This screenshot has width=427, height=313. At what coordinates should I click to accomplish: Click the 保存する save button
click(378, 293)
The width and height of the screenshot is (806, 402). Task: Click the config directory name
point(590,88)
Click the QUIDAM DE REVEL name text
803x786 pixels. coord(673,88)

= = = = = = =

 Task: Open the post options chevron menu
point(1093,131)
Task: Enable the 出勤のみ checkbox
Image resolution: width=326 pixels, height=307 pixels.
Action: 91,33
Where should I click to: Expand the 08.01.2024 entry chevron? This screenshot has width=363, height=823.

= = = = = = =

**TWOJE ZADANIE**
Przepisz jako tabelę Markdown fragment listingu, który zaczyna się wierszem zawierającym "Task: Open the post options chevron menu", a kończy wierszem zawierającym "Where should I", oba włącznie. Tabela ma mieć kolumny "Nr" i "Wiersz listingu", bez pustych wierszy.

**PEŁNA ODPOWIEDŹ**
| Nr | Wiersz listingu |
|---|---|
| 1 |  Task: Open the post options chevron menu |
| 2 | point(1093,131) |
| 3 | Task: Enable the 出勤のみ checkbox |
| 4 | Image resolution: width=326 pixels, height=307 pixels. |
| 5 | Action: 91,33 |
| 6 | Where should I click to: Expand the 08.01.2024 entry chevron? This screenshot has width=363, height=823. |